* _INSTRUCTIONS TO FOLLOW_:
Answer these questions from the investment text below.
(a) Compared with which two periods were Q1FY22 investments significantly lower?
(b) According to most independent economists, what is pushing investments?
(c) What share of GDP did gross fixed capital formation reach in Q1FY22?

* _TEXT SHOWN_:
Investments were higher in the first quarter (Q1) of the current fiscal year (2021-22, or FY22), compared with the corresponding washout quarter of 2020-21 (FY21). But they were significantly lower in relation to the pre-pandemic 2019-20 (FY20) or the fourth quarter of FY21.
While the finance ministry believes investments are being driven by the private sector, most independent economists say they are being pushed by the government and public sector enterprises.
Investments rose 55 per cent in Q1FY22 on a low base of 46.6 per cent a year ago, giving an overestimated figure. The correct picture can be gauged from sequential growth, which was down 24 per cent. In comparison with FY20 which showed 17 per cent higher growth in Q1.
The same trend is seen if one looks at investments as a per cent of gross domestic product (GDP). The gross fixed capital formation (GFCF), also called 'investment', was at a three-quarter low at 27 per cent of GDP in Q1FY22.

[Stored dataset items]
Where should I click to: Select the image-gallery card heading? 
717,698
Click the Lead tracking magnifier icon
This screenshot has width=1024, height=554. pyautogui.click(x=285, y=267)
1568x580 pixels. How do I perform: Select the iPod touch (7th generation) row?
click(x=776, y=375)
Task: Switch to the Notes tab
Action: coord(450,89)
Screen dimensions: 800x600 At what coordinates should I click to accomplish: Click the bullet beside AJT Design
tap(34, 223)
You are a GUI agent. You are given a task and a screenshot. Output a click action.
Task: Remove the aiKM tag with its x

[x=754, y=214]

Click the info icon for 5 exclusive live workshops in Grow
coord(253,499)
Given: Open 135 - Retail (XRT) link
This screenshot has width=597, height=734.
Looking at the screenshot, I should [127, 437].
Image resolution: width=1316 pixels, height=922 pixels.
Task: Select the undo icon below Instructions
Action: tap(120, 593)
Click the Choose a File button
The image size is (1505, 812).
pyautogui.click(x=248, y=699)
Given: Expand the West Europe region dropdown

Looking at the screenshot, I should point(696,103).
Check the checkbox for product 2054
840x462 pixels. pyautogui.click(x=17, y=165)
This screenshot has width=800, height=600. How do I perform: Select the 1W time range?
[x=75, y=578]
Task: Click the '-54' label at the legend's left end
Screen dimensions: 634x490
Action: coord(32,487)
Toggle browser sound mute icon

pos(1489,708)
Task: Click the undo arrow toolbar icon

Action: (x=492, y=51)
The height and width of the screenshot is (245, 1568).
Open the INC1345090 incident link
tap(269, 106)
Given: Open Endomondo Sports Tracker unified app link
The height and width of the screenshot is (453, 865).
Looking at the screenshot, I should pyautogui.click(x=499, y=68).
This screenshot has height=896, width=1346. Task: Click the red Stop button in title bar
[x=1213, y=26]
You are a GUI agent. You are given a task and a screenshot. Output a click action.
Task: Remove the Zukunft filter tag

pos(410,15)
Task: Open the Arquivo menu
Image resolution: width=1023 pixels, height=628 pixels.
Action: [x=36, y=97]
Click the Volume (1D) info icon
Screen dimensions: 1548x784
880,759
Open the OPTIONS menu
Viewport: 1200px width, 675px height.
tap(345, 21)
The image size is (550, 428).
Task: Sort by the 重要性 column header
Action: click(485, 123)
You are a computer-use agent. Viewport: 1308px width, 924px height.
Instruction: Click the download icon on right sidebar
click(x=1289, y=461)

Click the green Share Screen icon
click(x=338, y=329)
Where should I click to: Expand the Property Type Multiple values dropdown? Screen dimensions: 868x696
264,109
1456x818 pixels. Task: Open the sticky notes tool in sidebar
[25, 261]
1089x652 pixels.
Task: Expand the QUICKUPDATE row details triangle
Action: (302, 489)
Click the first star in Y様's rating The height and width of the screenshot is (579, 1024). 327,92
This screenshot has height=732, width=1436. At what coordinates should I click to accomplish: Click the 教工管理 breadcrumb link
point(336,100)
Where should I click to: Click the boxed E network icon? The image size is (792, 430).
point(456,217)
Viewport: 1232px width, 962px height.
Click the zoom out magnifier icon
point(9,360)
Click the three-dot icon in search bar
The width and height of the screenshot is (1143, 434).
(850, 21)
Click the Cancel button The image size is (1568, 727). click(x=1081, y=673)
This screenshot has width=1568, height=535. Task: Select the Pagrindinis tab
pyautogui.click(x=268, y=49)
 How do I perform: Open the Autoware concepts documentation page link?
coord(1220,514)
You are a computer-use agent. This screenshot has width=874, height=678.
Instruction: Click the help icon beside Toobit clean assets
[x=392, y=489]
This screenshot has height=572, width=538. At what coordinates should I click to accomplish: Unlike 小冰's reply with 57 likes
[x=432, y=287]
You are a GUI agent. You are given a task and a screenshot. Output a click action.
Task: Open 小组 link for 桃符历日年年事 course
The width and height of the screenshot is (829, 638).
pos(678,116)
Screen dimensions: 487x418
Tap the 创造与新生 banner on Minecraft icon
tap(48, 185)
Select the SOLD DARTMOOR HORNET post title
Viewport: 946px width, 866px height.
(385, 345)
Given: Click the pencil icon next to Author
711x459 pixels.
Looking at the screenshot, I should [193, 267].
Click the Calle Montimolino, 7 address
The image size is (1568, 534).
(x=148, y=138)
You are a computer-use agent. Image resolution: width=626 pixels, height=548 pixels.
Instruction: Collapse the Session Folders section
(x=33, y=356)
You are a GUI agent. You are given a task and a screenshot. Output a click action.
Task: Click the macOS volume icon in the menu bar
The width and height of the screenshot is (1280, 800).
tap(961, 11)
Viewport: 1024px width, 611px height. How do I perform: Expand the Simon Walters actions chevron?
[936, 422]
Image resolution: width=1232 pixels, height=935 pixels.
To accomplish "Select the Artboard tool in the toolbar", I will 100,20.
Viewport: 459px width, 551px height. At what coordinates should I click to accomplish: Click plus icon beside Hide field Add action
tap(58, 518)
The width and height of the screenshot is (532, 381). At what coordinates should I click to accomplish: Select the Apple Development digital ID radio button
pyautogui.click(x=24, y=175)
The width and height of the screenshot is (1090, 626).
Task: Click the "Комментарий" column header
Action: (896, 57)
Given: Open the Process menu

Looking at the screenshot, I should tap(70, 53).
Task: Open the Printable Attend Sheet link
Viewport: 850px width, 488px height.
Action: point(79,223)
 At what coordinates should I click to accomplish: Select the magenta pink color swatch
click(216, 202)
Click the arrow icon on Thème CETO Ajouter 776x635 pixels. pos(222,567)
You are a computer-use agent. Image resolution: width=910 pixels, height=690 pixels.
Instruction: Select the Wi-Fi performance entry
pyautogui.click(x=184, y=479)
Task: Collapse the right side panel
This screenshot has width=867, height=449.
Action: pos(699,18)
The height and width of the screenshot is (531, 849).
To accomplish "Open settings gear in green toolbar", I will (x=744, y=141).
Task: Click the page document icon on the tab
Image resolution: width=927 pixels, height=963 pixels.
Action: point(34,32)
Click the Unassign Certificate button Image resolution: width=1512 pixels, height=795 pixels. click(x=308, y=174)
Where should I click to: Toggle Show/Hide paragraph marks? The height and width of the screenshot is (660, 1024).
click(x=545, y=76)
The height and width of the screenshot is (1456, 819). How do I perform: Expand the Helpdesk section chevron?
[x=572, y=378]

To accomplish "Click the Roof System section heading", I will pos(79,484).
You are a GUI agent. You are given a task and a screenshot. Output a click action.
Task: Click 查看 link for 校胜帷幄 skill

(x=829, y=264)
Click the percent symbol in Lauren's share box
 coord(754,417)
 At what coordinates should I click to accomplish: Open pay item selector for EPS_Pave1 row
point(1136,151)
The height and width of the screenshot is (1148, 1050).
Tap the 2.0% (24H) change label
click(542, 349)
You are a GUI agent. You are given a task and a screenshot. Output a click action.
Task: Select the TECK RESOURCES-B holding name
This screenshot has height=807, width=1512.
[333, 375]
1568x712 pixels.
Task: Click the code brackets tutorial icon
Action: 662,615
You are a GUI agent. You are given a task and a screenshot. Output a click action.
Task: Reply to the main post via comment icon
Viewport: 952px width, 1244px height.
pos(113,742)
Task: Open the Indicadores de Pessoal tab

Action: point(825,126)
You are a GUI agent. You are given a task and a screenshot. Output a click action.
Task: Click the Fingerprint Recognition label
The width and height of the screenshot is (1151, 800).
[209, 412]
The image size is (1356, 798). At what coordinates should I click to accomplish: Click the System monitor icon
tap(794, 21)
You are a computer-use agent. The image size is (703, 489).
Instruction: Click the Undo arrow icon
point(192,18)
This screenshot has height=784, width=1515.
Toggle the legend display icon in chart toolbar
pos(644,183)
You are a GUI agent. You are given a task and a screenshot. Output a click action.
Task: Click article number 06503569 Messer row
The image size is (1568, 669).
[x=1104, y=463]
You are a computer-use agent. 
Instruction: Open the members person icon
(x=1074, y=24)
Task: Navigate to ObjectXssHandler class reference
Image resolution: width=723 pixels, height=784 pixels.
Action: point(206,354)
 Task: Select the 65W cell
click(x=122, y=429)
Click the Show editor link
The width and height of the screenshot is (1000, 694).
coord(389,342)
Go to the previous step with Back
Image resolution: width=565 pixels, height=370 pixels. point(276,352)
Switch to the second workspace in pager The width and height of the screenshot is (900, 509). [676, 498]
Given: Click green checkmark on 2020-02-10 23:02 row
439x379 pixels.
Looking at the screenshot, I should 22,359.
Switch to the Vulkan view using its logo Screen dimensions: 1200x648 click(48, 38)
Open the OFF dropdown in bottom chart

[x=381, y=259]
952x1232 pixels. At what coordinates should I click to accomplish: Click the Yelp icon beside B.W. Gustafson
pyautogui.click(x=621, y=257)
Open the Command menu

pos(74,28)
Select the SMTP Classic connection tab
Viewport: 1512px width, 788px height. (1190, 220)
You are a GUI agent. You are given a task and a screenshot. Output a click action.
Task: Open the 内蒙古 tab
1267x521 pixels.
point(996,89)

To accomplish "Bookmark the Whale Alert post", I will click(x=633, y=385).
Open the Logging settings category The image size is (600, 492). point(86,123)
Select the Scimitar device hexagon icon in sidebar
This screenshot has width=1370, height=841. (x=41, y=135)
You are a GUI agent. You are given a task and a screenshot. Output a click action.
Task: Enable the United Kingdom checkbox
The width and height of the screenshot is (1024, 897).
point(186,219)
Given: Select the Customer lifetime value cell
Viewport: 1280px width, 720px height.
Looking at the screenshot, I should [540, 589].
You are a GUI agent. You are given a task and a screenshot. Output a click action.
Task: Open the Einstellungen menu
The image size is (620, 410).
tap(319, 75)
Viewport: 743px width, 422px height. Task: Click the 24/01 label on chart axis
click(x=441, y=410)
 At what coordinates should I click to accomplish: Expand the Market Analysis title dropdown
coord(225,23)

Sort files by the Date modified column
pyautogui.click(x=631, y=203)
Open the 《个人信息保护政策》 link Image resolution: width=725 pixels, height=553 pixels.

* _COMPLETED TASK_:
(a) The pre-pandemic 2019-20 (FY20) and the fourth quarter of FY21.
(b) The government and public sector enterprises.
(c) 27 per cent of GDP, a three-quarter low.